By Rosilyn H. Overton, CFP, CRPS

We often start thinking about our tax bill at the end of the year, but a few cool moves now can make next spring less rainy. The easiest way to reduce your taxes is to reduce your taxable income. This doesn’t mean you should quit your job. Instead, look around for tax deductions. Employee benefits, smart investment sales, converting consumer interest to home equity loans or margin loans, and smart purchases can all reduce taxable income.

First, look at your employee benefits. Many people shy away from contributing to their 401(k) plan or SIMPLE plan because they need every penny now. However, if you are lucky enough to have a 401(k) plan or SIMPLE plan where you work, it is possible that you might reduce your taxes, increase the size of your savings account, and actually end up with more spendable cash.

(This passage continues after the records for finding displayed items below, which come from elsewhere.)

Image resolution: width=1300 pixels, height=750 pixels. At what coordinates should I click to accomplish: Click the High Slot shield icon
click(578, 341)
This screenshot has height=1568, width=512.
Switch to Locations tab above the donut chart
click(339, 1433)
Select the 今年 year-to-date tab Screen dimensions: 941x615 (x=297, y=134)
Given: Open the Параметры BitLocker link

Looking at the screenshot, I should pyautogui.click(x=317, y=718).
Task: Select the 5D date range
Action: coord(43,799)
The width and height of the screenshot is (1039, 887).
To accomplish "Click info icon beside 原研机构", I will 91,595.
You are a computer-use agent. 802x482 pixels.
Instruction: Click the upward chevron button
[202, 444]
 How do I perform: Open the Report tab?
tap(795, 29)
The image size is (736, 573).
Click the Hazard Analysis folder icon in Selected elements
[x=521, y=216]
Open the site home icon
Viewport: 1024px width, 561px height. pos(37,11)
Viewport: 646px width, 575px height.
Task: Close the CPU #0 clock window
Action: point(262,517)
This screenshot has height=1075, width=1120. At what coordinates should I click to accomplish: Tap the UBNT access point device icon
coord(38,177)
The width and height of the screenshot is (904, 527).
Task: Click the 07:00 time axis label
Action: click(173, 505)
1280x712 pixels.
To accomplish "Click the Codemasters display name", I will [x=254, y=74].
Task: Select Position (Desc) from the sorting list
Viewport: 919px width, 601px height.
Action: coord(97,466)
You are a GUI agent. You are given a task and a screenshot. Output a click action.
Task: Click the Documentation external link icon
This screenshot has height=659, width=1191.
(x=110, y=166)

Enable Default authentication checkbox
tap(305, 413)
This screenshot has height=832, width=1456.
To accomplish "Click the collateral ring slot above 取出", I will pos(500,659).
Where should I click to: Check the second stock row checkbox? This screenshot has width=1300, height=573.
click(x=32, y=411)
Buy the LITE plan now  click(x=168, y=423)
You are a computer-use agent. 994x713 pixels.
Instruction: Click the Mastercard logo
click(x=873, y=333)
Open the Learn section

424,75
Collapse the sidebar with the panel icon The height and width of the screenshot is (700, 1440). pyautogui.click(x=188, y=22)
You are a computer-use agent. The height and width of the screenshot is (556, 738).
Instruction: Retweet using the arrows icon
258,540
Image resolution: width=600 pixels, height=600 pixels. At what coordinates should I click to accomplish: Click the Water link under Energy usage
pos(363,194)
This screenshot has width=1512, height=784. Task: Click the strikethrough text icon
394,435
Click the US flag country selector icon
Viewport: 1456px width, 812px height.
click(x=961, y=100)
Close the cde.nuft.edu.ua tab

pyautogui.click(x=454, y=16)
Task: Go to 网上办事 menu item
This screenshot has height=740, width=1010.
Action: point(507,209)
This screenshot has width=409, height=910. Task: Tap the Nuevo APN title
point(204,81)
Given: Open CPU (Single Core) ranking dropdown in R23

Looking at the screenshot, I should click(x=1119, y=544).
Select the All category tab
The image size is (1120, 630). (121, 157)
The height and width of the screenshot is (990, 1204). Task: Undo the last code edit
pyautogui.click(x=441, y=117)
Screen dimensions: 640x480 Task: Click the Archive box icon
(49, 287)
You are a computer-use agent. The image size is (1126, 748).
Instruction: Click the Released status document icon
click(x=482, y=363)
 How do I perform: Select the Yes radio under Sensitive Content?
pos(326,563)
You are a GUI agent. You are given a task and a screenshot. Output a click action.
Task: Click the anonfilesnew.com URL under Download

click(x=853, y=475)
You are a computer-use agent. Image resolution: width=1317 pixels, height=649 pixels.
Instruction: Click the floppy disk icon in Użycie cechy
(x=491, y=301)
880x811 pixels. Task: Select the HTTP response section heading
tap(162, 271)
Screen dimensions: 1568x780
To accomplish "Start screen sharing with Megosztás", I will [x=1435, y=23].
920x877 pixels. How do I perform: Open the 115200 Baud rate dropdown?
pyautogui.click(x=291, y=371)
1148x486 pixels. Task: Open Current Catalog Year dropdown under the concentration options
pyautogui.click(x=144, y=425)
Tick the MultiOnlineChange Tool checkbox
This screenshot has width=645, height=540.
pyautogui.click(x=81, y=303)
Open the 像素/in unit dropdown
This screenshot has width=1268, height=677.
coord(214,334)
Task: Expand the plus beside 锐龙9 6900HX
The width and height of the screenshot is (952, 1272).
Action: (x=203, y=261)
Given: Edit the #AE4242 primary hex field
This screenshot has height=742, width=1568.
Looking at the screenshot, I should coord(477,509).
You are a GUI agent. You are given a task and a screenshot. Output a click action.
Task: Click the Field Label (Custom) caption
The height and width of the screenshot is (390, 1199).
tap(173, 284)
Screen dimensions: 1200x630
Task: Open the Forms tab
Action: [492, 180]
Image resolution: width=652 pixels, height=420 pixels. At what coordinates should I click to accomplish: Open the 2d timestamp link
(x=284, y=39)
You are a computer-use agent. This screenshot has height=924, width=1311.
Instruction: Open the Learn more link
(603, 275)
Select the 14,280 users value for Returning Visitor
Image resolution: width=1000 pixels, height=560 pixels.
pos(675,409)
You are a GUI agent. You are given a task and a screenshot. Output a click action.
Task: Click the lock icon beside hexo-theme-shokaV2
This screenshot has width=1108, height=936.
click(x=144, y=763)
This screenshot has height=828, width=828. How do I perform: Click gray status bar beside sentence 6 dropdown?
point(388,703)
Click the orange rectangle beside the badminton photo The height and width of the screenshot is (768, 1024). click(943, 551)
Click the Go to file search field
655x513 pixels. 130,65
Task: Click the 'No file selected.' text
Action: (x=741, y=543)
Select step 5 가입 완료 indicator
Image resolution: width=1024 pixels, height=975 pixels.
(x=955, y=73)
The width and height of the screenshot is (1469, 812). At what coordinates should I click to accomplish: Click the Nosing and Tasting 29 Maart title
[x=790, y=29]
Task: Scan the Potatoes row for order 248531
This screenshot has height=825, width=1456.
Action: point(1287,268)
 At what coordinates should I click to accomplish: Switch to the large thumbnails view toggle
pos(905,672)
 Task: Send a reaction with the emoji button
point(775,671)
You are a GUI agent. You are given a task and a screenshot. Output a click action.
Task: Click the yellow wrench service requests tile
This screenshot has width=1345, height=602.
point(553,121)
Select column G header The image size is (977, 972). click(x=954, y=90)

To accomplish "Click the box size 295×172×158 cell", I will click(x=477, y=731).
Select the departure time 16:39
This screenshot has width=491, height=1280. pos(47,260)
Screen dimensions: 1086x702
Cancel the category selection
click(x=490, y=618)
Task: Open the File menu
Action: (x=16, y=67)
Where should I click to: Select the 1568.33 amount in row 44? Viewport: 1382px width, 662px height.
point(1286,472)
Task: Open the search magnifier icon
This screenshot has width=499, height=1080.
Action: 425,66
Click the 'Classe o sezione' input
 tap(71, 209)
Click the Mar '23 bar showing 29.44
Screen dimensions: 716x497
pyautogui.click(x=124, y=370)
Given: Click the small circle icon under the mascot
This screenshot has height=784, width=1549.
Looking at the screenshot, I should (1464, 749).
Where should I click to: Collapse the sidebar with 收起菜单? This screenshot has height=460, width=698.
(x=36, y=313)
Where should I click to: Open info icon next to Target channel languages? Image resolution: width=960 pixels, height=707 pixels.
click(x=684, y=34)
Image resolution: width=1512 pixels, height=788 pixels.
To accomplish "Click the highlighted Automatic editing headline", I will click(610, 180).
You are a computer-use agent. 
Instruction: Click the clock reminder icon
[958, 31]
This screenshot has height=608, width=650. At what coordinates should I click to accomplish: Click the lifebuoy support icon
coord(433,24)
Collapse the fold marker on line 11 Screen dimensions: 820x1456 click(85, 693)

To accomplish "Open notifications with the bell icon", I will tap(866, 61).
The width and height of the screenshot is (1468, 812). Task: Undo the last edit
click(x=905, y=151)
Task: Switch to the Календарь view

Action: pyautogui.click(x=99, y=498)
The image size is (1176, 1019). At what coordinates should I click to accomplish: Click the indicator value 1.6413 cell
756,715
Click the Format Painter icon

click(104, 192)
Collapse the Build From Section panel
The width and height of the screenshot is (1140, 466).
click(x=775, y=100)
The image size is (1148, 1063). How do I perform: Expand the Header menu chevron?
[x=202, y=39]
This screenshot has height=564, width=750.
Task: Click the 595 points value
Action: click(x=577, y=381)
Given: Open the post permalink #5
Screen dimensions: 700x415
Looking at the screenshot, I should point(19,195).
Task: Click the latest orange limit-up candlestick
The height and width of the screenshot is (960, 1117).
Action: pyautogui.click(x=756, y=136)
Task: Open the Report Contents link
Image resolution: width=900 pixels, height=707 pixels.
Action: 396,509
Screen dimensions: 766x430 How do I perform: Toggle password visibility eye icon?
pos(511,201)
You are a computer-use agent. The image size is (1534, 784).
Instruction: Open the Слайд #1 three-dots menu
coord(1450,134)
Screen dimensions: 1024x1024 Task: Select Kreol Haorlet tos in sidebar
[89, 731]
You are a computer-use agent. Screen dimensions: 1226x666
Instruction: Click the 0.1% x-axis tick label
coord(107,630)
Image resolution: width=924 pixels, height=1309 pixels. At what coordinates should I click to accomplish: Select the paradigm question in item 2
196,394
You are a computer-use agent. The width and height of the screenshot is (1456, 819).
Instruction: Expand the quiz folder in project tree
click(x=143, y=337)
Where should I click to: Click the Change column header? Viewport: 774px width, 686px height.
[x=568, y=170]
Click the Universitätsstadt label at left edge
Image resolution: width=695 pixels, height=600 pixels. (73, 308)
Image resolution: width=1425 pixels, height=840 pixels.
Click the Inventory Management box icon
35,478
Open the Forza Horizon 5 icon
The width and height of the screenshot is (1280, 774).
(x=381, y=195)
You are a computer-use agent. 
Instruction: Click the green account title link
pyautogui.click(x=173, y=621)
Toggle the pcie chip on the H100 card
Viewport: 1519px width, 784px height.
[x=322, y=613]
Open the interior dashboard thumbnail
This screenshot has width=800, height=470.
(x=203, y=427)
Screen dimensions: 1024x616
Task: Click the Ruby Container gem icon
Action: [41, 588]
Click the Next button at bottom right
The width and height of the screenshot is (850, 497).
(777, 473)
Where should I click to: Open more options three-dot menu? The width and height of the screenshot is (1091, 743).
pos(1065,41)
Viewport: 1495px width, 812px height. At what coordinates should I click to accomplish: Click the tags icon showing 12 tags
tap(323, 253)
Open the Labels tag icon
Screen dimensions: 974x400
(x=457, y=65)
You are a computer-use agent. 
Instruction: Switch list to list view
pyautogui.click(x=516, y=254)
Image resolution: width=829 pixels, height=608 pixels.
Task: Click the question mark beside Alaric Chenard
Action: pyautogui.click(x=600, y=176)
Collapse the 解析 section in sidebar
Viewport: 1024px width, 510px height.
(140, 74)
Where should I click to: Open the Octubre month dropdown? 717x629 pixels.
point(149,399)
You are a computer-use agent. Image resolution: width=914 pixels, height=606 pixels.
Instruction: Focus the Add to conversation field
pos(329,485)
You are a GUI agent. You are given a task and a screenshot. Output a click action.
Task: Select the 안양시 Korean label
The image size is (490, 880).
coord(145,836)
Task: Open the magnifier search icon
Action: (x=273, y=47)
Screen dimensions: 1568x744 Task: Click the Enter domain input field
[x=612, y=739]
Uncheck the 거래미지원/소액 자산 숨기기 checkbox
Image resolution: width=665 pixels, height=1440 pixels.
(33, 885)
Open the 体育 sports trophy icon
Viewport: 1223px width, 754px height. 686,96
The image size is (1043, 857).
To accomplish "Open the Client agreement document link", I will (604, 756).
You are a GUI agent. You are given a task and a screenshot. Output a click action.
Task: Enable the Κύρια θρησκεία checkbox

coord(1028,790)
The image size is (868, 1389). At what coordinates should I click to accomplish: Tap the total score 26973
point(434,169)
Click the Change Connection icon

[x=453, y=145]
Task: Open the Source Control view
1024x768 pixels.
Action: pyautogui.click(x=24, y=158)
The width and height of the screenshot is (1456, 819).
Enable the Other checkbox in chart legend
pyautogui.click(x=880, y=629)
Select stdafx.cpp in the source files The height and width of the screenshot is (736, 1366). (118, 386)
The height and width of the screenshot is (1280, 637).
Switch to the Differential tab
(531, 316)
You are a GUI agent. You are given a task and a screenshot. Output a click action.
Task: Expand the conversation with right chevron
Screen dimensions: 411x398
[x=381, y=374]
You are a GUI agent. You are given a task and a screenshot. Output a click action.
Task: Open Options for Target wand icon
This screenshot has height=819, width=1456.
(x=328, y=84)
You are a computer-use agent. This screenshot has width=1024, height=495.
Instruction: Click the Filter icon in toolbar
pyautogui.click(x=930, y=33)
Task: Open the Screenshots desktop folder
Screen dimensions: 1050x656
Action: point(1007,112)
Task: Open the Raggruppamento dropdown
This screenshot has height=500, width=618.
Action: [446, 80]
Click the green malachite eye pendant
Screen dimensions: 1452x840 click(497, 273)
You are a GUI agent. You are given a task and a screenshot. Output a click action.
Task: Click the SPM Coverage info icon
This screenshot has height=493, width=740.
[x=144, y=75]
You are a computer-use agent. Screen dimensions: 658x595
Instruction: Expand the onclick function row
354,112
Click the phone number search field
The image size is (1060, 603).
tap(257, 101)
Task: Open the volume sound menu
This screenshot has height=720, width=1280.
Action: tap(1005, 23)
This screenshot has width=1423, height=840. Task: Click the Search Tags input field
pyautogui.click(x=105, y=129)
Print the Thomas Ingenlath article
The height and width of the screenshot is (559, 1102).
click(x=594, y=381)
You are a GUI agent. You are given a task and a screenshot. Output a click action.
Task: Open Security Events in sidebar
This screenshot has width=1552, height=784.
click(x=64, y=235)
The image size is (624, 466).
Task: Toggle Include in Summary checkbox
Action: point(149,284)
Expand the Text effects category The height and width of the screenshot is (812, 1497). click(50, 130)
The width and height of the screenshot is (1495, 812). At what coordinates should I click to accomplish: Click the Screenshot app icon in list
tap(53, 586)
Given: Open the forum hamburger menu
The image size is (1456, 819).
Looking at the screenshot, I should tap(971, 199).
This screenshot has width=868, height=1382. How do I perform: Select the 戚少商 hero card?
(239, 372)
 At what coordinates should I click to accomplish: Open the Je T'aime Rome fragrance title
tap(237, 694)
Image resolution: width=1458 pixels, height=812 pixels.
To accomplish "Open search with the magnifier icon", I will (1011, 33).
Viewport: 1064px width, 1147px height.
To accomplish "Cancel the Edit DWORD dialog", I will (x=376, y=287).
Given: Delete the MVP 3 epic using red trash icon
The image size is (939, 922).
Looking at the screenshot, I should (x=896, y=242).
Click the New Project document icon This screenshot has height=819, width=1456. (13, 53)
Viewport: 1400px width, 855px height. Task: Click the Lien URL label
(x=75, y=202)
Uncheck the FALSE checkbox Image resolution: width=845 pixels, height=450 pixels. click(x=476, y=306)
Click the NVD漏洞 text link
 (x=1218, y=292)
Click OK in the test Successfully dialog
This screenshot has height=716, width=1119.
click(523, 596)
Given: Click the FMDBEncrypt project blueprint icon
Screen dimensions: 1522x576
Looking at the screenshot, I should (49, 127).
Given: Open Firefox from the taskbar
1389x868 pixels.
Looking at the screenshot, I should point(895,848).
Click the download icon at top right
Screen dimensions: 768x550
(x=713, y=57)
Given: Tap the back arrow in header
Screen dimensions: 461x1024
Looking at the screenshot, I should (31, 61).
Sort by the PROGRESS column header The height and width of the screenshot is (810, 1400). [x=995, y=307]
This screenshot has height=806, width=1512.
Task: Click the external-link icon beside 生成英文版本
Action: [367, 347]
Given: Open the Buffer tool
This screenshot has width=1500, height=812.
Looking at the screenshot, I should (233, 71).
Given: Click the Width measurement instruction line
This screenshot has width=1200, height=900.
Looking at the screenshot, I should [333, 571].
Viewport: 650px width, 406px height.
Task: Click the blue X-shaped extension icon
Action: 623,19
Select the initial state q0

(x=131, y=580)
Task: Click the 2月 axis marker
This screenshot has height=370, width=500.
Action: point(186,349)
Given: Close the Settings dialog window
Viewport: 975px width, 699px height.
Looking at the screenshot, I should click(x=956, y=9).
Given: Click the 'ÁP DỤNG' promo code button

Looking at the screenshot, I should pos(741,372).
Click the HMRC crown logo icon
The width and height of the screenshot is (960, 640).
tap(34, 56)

Here is how it works: Let’s say that you make $50,000 per year. You have been trying to save 6 percent of your income, or $3,000 per year, $60 per week except for your two-week vacation. You are in the 27 percent Federal tax bracket, so your taxes are about $13,500 per year (We are ignoring the 11.87 percent combined New York State and City taxes here, and FICA and FUTA to keep it simple.) Out of the remaining $36,500, you put $3,000 in a savings account, leaving you with $33,500. If, instead, you put $3,000 of before-tax money into your 401(k) or SIMPLE plan, your taxable income is now $47,000. You pay tax of $12,690, leaving you with $34,310. You have $810 more spending money, and the same amount of money in savings.

Wait, there’s more. Assuming your employer matches completely your first 3 percent of salary contributed to your plan, you have also received a match of $1,500, making your savings balance $4,500. So, you have $810 more money in your pocket, and, due to your employer’s generosity, an additional $1,500 in savings.

Contributing to a plan often looks impossible to lower income taxpayers, such as starving students and those just getting started in their careers. There is good news this year. For those who make less than $25,000 as a single filer, or less than $50,000 on a joint return, there is a participation tax credit that could make it more attractive to save. A tax credit of 50 percent, 20 percent or 10 percent of what you contribute may be available, up to a limit of $2,000 contribution. This means that you possibly could get back up to $1,000 of your $2,000 contribution.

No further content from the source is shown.